[Start of section]
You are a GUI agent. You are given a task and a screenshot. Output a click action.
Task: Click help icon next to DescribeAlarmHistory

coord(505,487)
[End of section]
[Start of section]
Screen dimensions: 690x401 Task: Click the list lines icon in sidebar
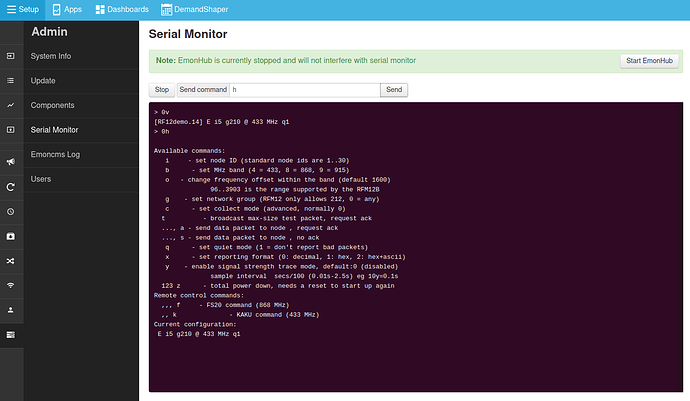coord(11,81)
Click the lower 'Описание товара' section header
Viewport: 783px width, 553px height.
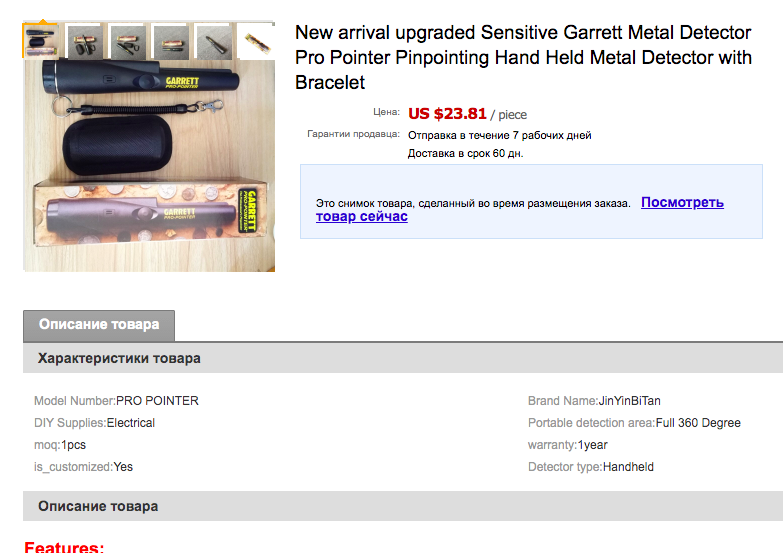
[End of section]
**TASK DETAILS**
Go back to the listing above. Copy word for word the lines from the one with "Click the lower" through the one with "Viewport: 783px width, 553px height.", and nothing more.

**WRITTEN RESPONSE**
Click the lower 'Описание товара' section header
Viewport: 783px width, 553px height.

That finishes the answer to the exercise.